If you are running Win2K or WinXP-P in PC-L's it's wise to set up Terminal Services at PC-L for the server application, otherwise you will be transfering huge amounts of data back and forth across a relatively slow DSL line and the users *will* experience lengthy delays.
PC-L & PC-R can still access the internet as normal. Be aware that because PC-L and PC-R do have access to the internet that they can be hacked, get viruses, etc., just like any other PC, so be sure to set the firewall in the BEFVP41's to *on* and add any other protective measures.
The above may sound a little complicated, but it's not really. There are a few settings that I've left out, but those are the basics.

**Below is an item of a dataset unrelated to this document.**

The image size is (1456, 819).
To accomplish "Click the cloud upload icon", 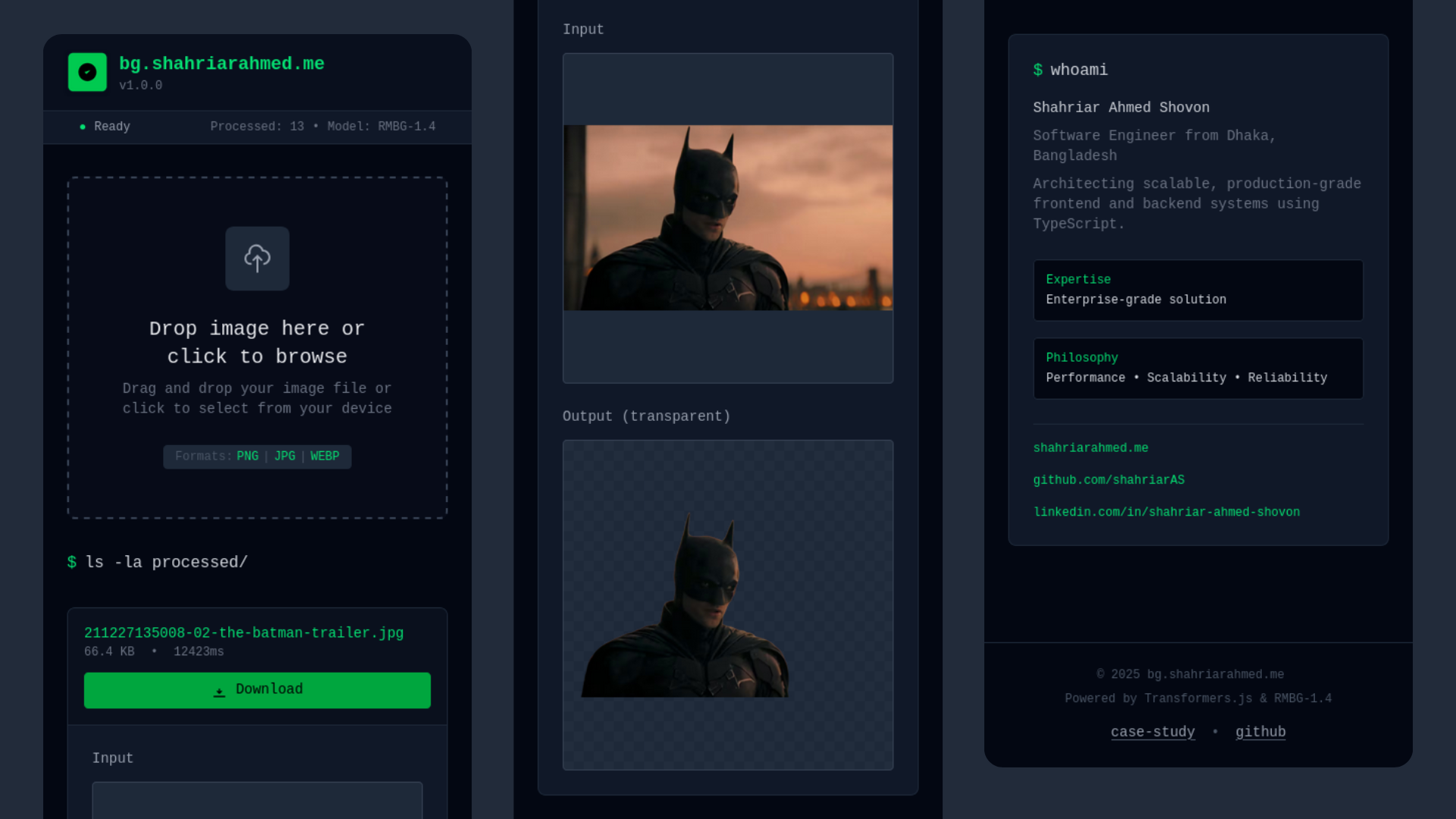I will [257, 259].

I've set up multiple store locations using the same/similar setup (all using dynamic DNS DSL), and once set up properly I seldom have any problems at all. I do run full virus & spyware scans once daily on all the systems, have added extra software firewalls on the PC's & other protective measures, etc. Early on the only problem that I had was a user in one store liked to surf the internet a little too freely and kept picking up spyware & other nasty stuff. A few clicks in the router & firewall settings fixed that though :-).

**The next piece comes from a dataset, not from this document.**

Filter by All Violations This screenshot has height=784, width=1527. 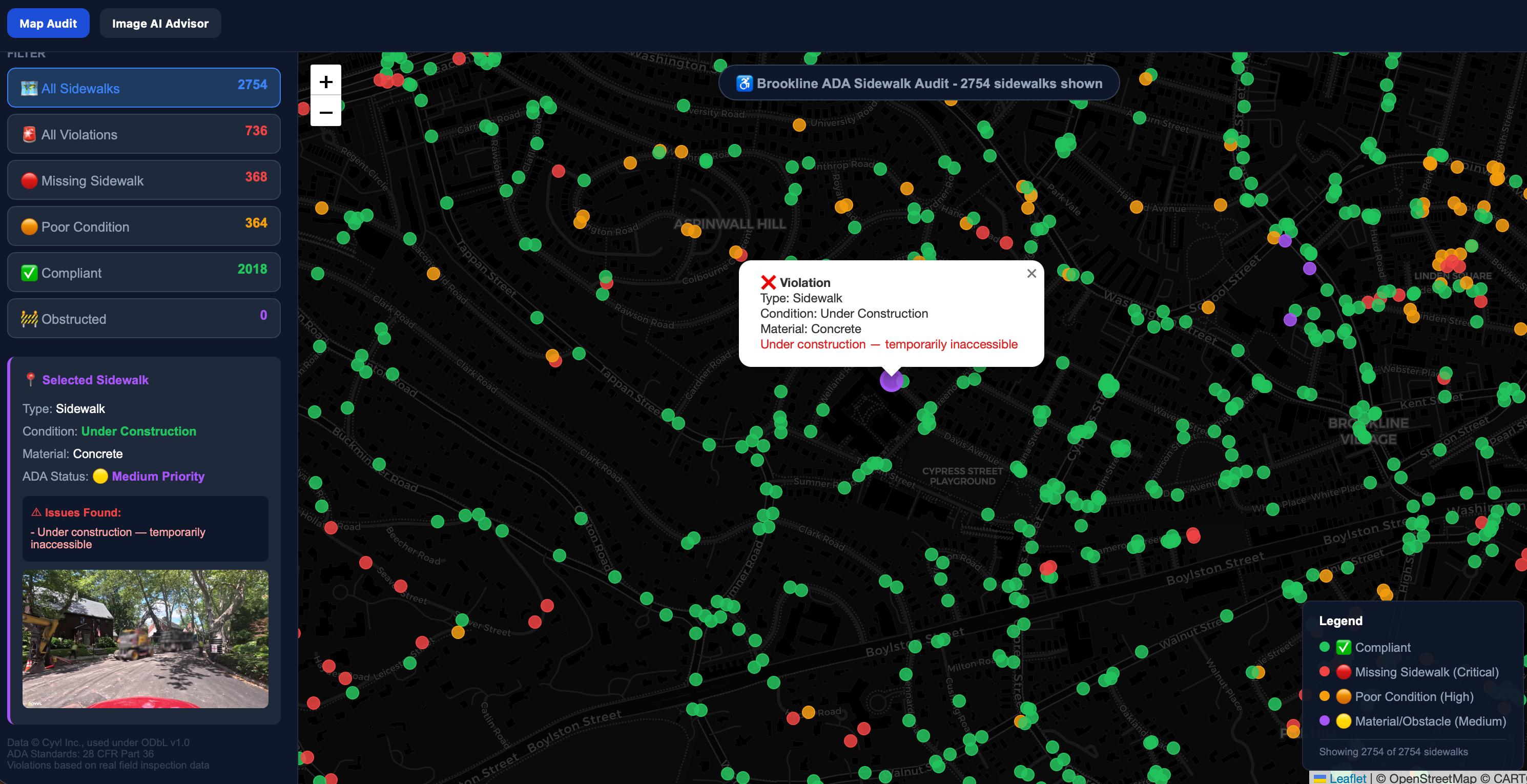(x=143, y=134)
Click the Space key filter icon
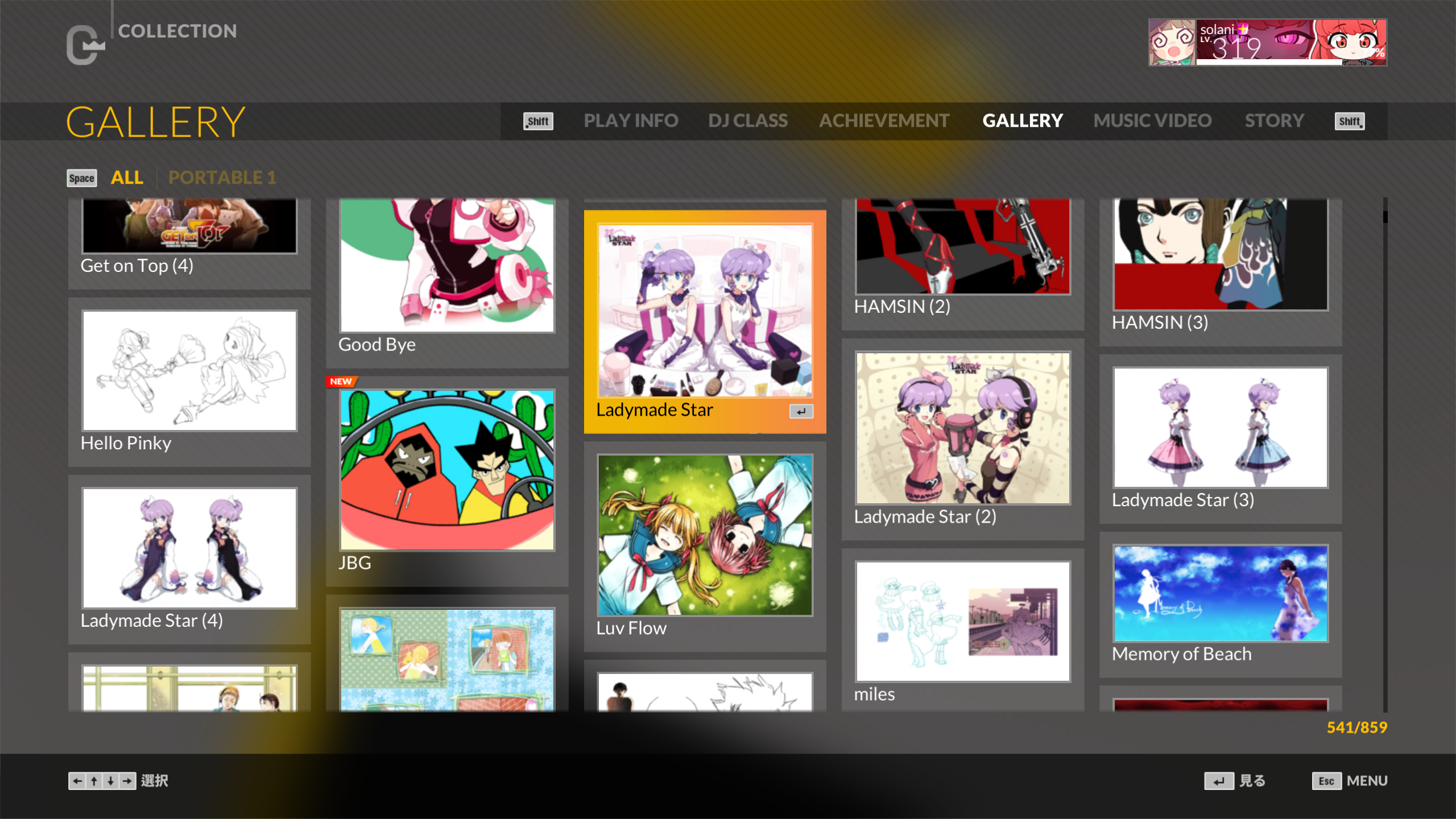Screen dimensions: 1456x819 (x=81, y=178)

I forgot to add that you can set up multiple VPN tunnels within those same routers; VPN's to another location, VPN's for certain PC's to access certain applications/servers, or another set of PC's on the other side, etc. You are not restricted to only 1 VPN tunnel in the BEFVP41's. I forget what the actual number is, but it's rather large (check the Linksys site) and should be more than sufficient for your purposes.
The server is actually a Unix/Linux (not sure which) server and the application is text based. It is accessed via basically terminal emulation on the PC's. Thus, I don't expect the amount of data transmitted back and forth to be exorbitant.
This was the key requirement. Being able to access the Internet at large and also a VPN over the same physical Internet connection is called split tunneling. I had no idea LinkSys's low end routers could be configured to support this.